India’s Competition Law: A Case of an Antitrust Paradox
Through a critical analysis of the case laws pertaining to the Indian e-retail market and the radio taxi services market, this paper tries to establish that the design of Section 4 of the Indian Competition Act and its enforcement by the Competition Commission of India, has promoted concentration rather than (fair) competition, and in doing so it has failed to capture the anticompetitive ramifications of some of the fundamental features of the online platforms, namely indirect network effects, vertically integrated structure and deep discounting funded by their access to deep pockets. Further, this paper also draws attention to the issue of making predatory conduct such as predatory pricing investigable only in the case of the ‘Abuse of Dominance’ by a firm, especially when this dominance is subjectively assessed.

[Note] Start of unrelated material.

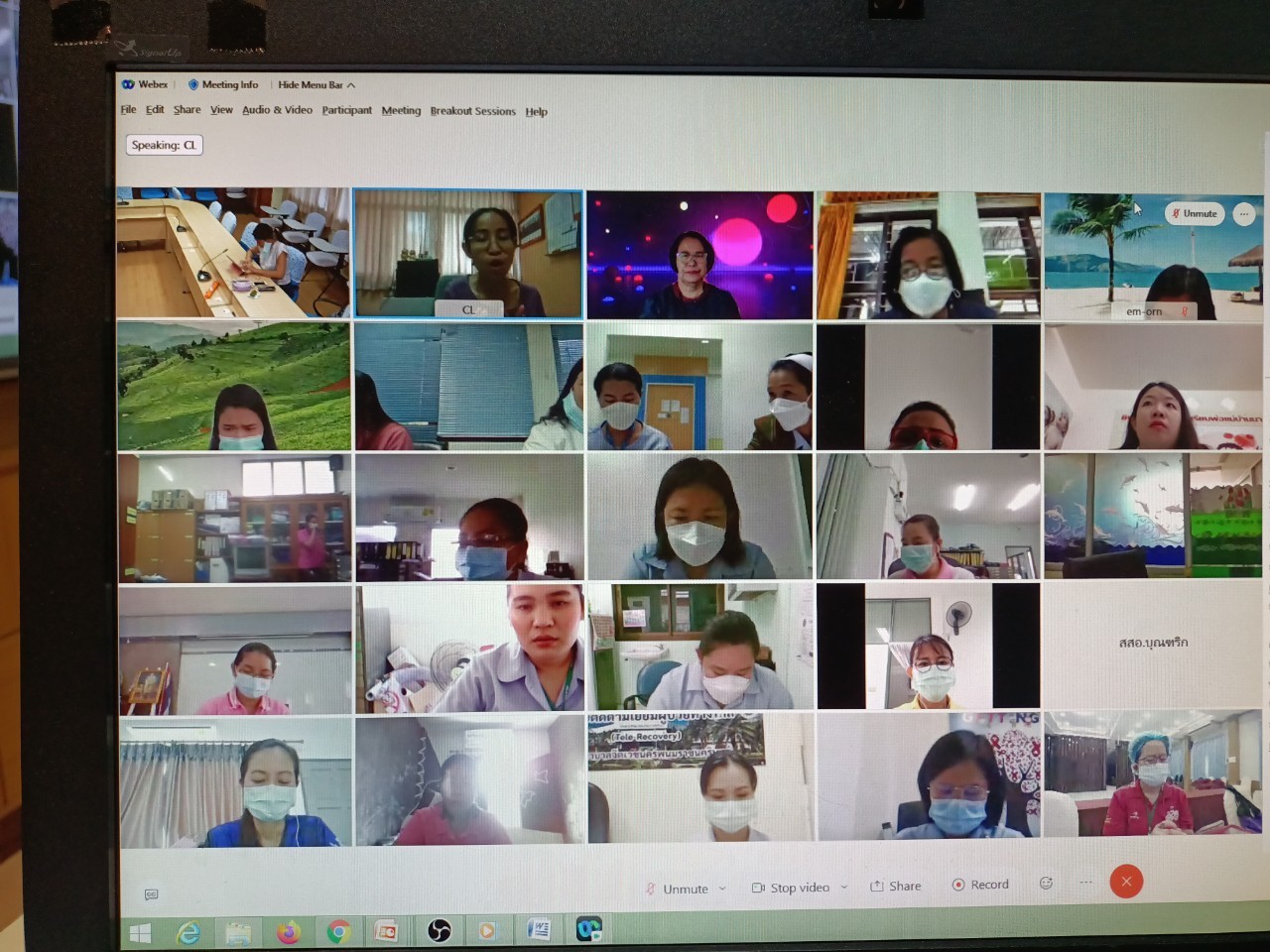Open Google Chrome from the taskbar
Screen dimensions: 1270x952
pyautogui.click(x=338, y=932)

The Competition Act 2002 (hereafter, CA 2002) aims at sustaining and promoting competition in markets within India. The introductory paragraph of the Act lays down its aim as:
“An Act to provide, keeping in view of the economic development of the country, for the establishment of a Commission to prevent practices having adverse effect on competition, to promote and sustain competition in markets, to protect the interests of consumers and to ensure freedom of trade carried on by other participants in markets in India, and for matters connected therewith or incidental thereto” (Competition Act 2002).
The CA 2002[i] replaced the Monopolies and Restrictive Trade Practices Act (hereafter, MRTPA) 1969. The MRTPA 1969 was primarily “an anti-monopoly legislation” (Singh 2000) whose stated objective was-
“ to ensure that the operation of the economic system does not result in the concentration of economic power to the common detriment and to prohibit such monopolistic and restrictive trade practices as are prejudicial to public interest” (Monopolies and Restrictive Trade Practices Act 1969).